= Janice Meek =

Janice "Jan" Meek FRGS (formerly Cooper and Byles, born 1944) is a British adventurer and ocean rower. In 1997, she took part in the first Atlantic Rowing Race, the Port St. Charles Barbados Atlantic Rowing Race. Meek successfully crossed the Atlantic Ocean unsupported in a 23 ft wooden rowing boat in 101 days with her son, Daniel Byles. She currently holds four Guinness World Records.

==Career==
Meek has owned and run several restaurants, including De Courceys in South Wales, and has been a wedding organiser and events manager.

==Adventures and expeditions==
===Atlantic Rowing Race (1997)===
Meek and her son, Daniel, participated in the first ocean rowing race and rowed 3044 nmi from Tenerife to Barbados.
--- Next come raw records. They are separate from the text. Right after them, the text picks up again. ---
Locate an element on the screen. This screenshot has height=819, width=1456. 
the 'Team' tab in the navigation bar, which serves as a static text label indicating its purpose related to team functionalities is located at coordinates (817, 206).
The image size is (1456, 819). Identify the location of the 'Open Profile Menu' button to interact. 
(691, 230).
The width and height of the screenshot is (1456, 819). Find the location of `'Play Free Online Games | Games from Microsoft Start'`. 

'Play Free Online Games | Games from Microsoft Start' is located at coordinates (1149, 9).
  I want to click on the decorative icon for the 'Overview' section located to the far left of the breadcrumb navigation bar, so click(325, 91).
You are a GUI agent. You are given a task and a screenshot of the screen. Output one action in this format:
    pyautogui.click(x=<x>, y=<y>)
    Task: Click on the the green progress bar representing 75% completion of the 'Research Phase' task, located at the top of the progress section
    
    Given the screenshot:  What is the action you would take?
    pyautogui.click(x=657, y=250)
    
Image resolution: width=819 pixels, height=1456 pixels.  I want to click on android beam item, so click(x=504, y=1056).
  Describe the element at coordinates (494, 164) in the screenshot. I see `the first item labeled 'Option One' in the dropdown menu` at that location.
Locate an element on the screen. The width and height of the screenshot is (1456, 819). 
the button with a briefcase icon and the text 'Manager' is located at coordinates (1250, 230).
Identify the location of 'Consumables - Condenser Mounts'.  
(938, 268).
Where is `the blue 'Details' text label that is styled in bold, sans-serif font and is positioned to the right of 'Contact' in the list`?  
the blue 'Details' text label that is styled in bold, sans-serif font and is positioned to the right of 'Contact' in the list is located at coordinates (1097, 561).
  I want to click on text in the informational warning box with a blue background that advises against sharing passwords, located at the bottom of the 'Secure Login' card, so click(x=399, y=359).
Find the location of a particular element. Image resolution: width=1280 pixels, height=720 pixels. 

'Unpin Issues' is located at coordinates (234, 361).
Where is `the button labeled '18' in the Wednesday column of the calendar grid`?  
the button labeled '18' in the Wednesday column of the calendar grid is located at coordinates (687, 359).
In rowing across the Atlantic, the pair achieved two Guinness World Records: they became the first mother and son team to row any ocean, and at 53, Meek became the oldest person at the time to row across any ocean. In 2005 this record would be broken by Pavel Rezvoy (66).

In 2006, Meek and her son were awarded a Guinness World Record certificate for being the first mother and son team to row any ocean in 1997 and 1998.

In 2007, she and her son walked and skied 350 mi from Resolute, Nunavut to the Magnetic North Pole in 20 days and 5 hours.